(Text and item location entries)
________

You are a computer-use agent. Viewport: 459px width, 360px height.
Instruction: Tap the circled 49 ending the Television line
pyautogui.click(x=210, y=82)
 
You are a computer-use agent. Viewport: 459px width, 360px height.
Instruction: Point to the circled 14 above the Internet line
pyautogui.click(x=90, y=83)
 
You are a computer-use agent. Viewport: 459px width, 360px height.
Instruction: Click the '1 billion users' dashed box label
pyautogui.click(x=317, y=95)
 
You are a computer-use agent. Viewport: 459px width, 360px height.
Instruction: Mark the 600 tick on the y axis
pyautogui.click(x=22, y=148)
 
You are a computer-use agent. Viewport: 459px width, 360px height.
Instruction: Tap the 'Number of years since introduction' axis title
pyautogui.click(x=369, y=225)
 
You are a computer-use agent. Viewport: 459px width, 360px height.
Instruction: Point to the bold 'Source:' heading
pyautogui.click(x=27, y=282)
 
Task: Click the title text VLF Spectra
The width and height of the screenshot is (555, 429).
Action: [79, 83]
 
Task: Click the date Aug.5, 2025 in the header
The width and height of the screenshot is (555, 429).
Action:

________

» **Stated problem**:
Rewrite the material above, changing every "computer-use agent" to "desktop automation agent" and leaving everything else untouched.

» **Full output**:
You are a desktop automation agent. Viewport: 459px width, 360px height.
Instruction: Tap the circled 49 ending the Television line
pyautogui.click(x=210, y=82)
 
You are a desktop automation agent. Viewport: 459px width, 360px height.
Instruction: Point to the circled 14 above the Internet line
pyautogui.click(x=90, y=83)
 
You are a desktop automation agent. Viewport: 459px width, 360px height.
Instruction: Click the '1 billion users' dashed box label
pyautogui.click(x=317, y=95)
 
You are a desktop automation agent. Viewport: 459px width, 360px height.
Instruction: Mark the 600 tick on the y axis
pyautogui.click(x=22, y=148)
 
You are a desktop automation agent. Viewport: 459px width, 360px height.
Instruction: Tap the 'Number of years since introduction' axis title
pyautogui.click(x=369, y=225)
 
You are a desktop automation agent. Viewport: 459px width, 360px height.
Instruction: Point to the bold 'Source:' heading
pyautogui.click(x=27, y=282)
 
Task: Click the title text VLF Spectra
The width and height of the screenshot is (555, 429).
Action: [79, 83]
 
Task: Click the date Aug.5, 2025 in the header
The width and height of the screenshot is (555, 429).
Action:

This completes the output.